Instruction:
Copy the records below word for word, starting at the line that contains "Task: Click the noiz favicon on the tab" and ending at the last line of the records. Leave out the pictures.

::: Records supplied :::

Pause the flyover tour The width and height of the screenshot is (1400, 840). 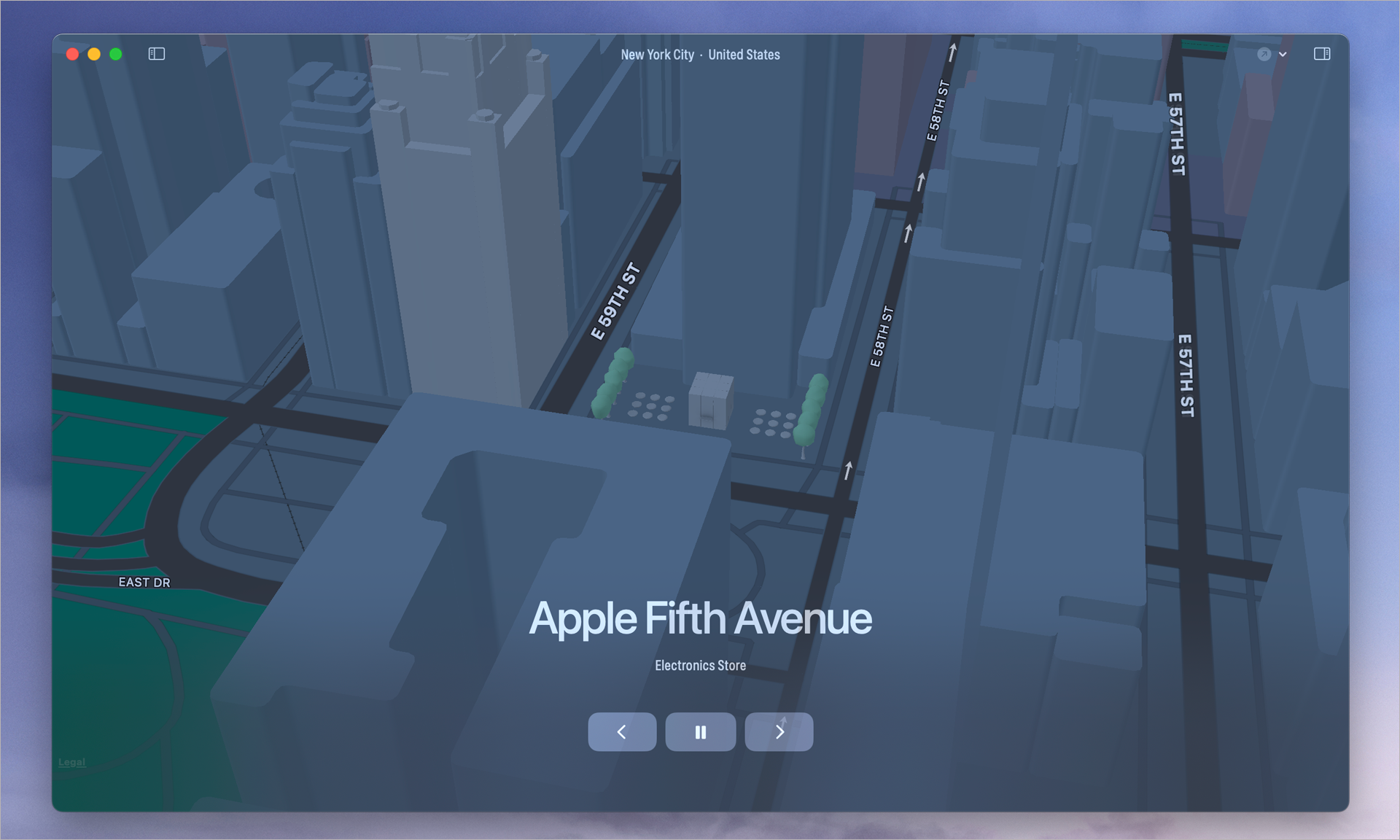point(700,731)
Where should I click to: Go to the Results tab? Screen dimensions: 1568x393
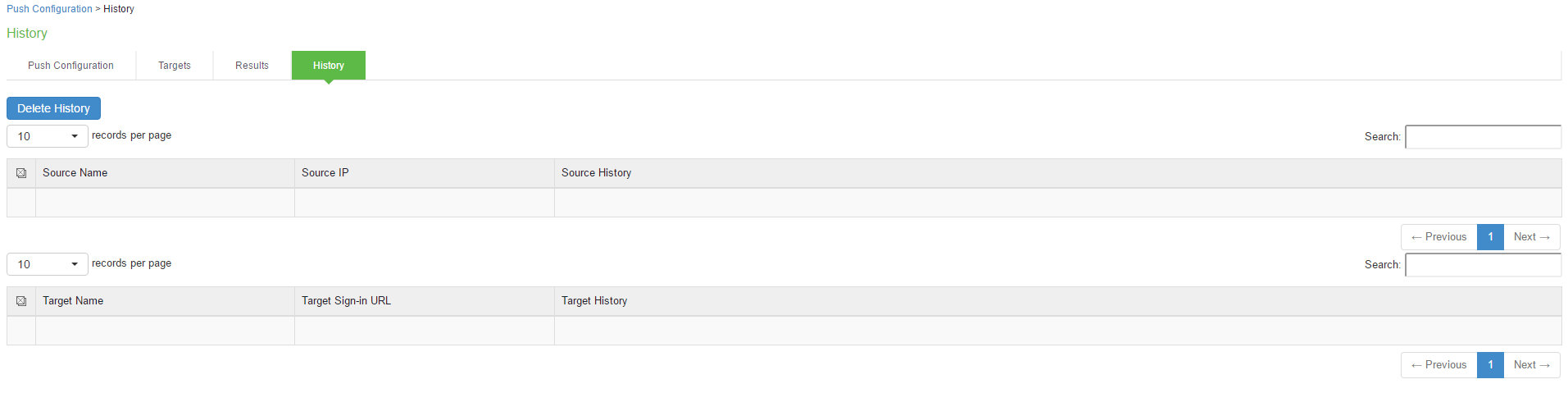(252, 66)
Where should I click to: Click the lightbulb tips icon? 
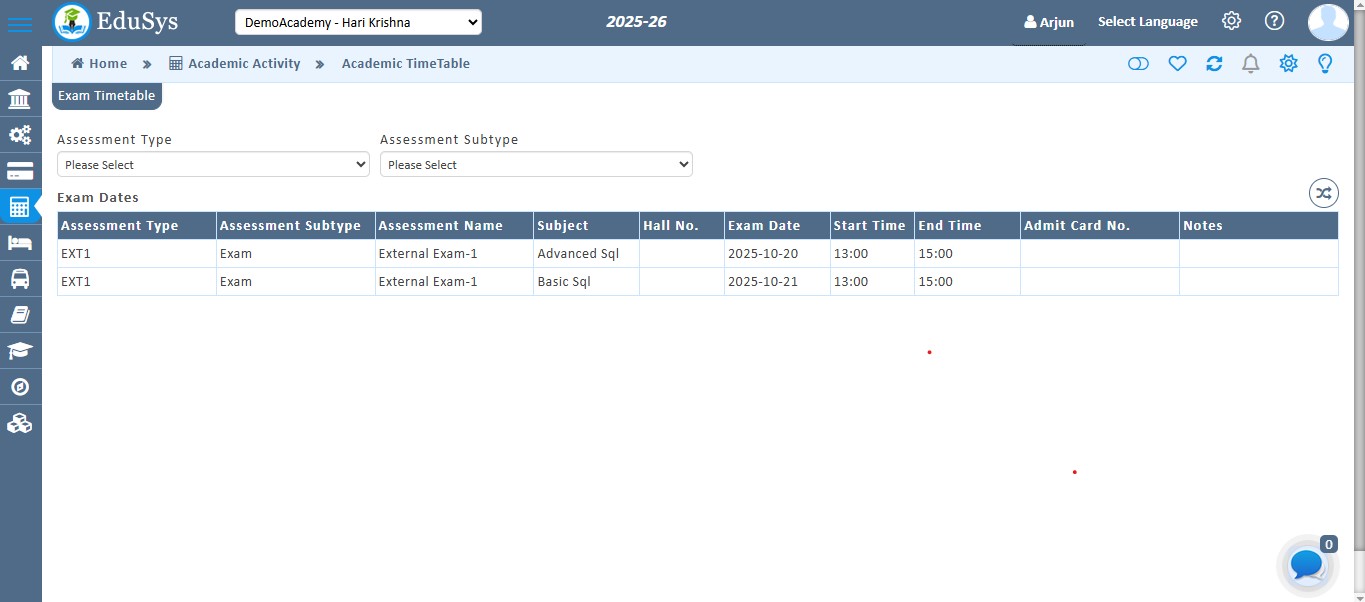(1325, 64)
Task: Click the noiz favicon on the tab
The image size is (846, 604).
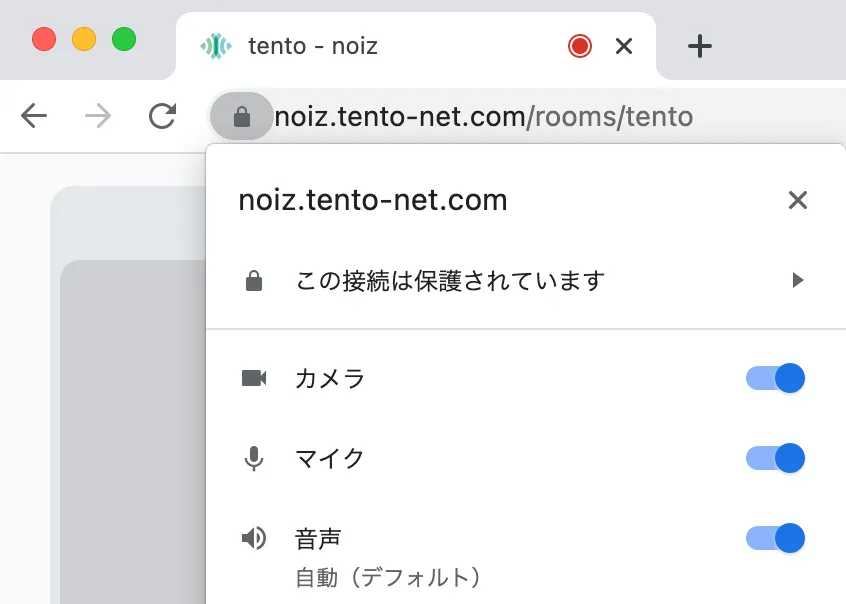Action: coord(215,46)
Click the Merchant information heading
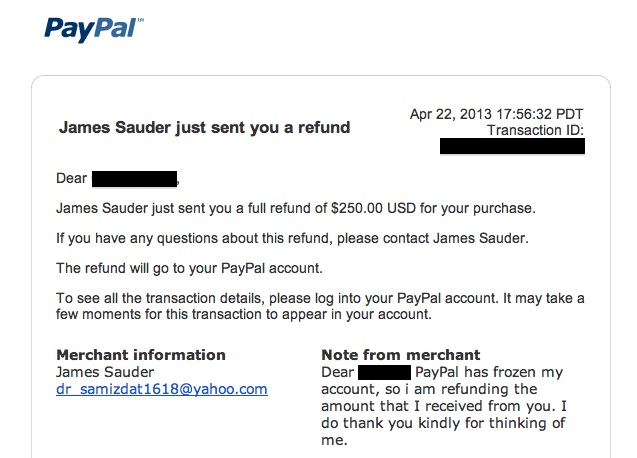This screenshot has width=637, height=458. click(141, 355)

:::

Exercise result:
Task: Click the noiz favicon on the tab
The image size is (846, 604).
Action: coord(215,46)
Click the Merchant information heading
This screenshot has width=637, height=458. click(141, 355)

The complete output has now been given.